Hope did not disappear for this displaced Yemeni family. Instead, their desire for life and hope for a better tomorrow emerged.

After over six years of a devastating and unrelenting conflict, around20 million Yemenis depend urgently on humanitarian assistance to survive. This includes four million internally displaced persons (IDPs). Yemen is now one of the world’s largest humanitarian crises.


Mr Ayad, who lives with his wife in an IDP camp in Al Dhale Governate in Yemen, is an example of hope.


He  introduced his family to the Medair staff and shared their story. They fled from their house in north of Al Dhale back in 2015, seeking safety from the escalating crisis in their village, which had become a battlefield.  Ayad was injured during the clashes and sadly, got disabled, and lost his leg.

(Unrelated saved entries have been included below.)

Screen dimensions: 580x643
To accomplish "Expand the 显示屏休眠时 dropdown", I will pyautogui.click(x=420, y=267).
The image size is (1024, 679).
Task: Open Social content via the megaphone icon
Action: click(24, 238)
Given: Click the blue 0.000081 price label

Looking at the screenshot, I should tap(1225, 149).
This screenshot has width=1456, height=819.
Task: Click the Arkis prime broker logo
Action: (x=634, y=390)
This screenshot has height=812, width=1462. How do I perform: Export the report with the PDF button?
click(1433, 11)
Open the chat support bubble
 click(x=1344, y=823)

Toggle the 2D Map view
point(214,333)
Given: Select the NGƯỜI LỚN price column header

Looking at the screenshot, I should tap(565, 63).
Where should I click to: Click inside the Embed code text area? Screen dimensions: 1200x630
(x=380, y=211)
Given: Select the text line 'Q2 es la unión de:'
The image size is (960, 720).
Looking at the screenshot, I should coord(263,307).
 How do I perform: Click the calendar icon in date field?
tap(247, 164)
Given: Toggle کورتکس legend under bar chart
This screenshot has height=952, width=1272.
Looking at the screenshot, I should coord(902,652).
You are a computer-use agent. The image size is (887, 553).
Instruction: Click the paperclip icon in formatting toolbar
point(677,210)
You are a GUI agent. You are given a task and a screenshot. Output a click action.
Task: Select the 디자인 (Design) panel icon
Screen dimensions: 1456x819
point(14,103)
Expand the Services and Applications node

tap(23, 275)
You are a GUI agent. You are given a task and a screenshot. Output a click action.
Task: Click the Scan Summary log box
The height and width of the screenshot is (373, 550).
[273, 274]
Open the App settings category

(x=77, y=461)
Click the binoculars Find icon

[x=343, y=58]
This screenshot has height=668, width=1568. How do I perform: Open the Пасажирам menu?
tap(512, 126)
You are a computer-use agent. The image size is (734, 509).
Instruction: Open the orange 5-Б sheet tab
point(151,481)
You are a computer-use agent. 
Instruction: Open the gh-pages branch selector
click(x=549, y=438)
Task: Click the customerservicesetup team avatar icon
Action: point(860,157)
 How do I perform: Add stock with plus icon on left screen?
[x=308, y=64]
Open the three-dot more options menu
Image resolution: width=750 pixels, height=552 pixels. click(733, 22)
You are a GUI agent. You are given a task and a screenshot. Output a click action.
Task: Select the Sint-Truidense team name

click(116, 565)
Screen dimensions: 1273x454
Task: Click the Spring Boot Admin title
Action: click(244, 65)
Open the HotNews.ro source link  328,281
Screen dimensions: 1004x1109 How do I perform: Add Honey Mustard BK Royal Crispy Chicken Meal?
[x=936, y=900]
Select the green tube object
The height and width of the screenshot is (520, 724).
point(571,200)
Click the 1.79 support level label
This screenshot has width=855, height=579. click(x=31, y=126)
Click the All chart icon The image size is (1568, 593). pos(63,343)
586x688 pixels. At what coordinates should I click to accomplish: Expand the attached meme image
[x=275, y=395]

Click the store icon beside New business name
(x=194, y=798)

The family also lost their farm and house, which were destroyed.  Over 50 families lost their houses and fled from the district and still cannot go back. “It was a horrible. We did nothing and still we lost everything. I don’t want to go back again,”camp.



After fleeing for their lives, Mr Ayad and his family found it difficult to find a safe place.


It has been six years since the conflict started and Mr Ayad’s family and his community live in an IDP camp. They get support from organisations and some local people , but their living conditions are poor. They can’t work as farmers or place their children in school.



Mr Ayad is a community leader in the camp, responsible for the community as he is educated. He used to have a farming business, Collage  graduated, and was the first person in his village to place his children in school before the conflict started. However, as is disabled,  and can’t do a heavy duty work, he cannot pay for his children to go to school. His children began doing odd jobs, contributing to supporting the family.


Mr Ayad started teaching his children ““It’s my responsibility to bring hope to my kids during this crisis. One day, the war will be over and they will have to rebuild our country. It’s my duty to give them education and I feel really proud that I can help my people. I want them to help themselves also by getting educated. I am not doing a major thing. I am just teaching people how to read. One day my dream is to see my children studying in university,” says Ayad


The country has the fourth largest IDP population due to conflict in the world. Raging clashes continue to deteriorate the protection space for civilians and force thousands of families to seek refuge elsewhere. There are over 50 active front lines across the country, with over 50,000 individuals forcibly displaced this year.